> _Your instructions_
Quote the passage from the Rough Creek Graben report text word for word, starting with "One of the goals" and going on through "fund the project.".
═════ Excerpt provided
The final report of a three-year study of the Rough Creek Graben has just been published by the Kentucky Geological Survey at the University of Kentucky. The graben is a deeply buried geologic trench or basin bounded by faults that extends from central Kentucky to southernmost Illinois. This study analyzed this crustal feature and the surrounding area, from the Nashville region up to the southern portions of Illinois and Indiana, for a total area of 67,311 square miles.
One of the goals of the project was to evaluate the possibility that there might be oil or gas resources in the deep geologic formations, particularly the Eau Claire Formation. This is why a dozen exploration companies, as well as the Kentucky Cabinet for Energy and Environment Cabinet, helped to fund the project.
"Unfortunately, we couldn’t confirm that there are oil and gas resources in the graben," says the principal investigator of the project, John Hickman, of the KGS Energy and Minerals Section. "We did identify four areas in the graben where geologic structures could theoretically trap oil or gas. But we can’t actually prove they are there without drilling additional wells."
The project succeeded, however, by taking a major step forward in understanding the geologic structure of the Rough Creek Graben and its surrounding region, according to Hickman. He gathered existing information from more than 1,700 wells in the region, analyzed samples stored in the KGS Well Sample and Core Library, interpreted more than 900 miles of reflection-seismic data, and incorporated data from other KGS research projects where possible. The results of his research are compiled in the new publication, "The Rough Creek Graben Consortium Final Report&" (Contract Report 55, Series XII, 2014).
══════════
═════ Data rows
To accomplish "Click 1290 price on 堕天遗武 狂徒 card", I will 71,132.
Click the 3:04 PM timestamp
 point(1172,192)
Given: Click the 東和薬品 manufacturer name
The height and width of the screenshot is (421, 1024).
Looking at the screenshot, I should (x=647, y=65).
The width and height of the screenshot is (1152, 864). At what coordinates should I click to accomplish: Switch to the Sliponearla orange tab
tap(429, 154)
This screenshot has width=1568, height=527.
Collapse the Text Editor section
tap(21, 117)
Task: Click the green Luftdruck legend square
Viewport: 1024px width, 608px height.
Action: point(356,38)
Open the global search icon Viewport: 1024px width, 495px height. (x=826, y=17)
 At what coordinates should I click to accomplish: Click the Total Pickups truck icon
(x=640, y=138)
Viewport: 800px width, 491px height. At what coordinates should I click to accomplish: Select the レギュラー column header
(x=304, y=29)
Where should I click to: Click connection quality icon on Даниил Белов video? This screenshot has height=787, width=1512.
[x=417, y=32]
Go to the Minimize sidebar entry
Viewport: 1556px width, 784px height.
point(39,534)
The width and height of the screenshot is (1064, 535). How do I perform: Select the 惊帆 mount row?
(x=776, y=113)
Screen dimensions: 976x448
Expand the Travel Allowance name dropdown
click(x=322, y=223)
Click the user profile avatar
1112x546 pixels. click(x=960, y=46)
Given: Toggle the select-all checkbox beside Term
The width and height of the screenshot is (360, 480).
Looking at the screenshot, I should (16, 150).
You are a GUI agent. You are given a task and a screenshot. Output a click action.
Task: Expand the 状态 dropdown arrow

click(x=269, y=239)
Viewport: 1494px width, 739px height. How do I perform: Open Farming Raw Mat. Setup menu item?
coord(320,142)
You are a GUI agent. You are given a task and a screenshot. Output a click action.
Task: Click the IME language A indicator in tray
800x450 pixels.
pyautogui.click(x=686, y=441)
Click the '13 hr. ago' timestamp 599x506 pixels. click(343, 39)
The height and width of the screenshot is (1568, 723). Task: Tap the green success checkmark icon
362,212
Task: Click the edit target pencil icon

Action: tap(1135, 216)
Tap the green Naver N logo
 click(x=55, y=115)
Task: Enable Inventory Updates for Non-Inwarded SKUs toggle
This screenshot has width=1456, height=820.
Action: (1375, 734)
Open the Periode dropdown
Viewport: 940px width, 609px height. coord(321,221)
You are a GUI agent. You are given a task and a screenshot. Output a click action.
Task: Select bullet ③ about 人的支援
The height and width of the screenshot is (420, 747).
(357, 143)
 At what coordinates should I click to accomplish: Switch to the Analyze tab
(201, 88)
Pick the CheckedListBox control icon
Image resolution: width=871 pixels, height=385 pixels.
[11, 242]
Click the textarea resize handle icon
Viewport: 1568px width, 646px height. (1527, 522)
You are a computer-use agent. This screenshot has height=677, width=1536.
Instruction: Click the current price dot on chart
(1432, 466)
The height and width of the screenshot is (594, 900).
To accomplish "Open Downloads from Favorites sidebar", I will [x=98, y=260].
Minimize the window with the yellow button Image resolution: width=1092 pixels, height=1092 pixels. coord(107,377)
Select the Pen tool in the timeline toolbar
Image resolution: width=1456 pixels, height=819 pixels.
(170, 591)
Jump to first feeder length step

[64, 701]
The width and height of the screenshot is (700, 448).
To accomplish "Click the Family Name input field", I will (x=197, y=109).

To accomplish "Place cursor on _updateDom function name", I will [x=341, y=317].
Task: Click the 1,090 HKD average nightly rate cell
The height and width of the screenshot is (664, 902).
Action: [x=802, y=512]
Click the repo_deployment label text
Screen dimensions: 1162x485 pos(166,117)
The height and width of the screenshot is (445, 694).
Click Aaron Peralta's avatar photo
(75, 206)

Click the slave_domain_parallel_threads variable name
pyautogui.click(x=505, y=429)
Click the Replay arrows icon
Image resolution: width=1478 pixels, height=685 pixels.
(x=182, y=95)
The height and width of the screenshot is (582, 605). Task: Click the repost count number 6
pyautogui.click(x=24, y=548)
══════════
> _Complete output_
One of the goals of the project was to evaluate the possibility that there might be oil or gas resources in the deep geologic formations, particularly the Eau Claire Formation. This is why a dozen exploration companies, as well as the Kentucky Cabinet for Energy and Environment Cabinet, helped to fund the project.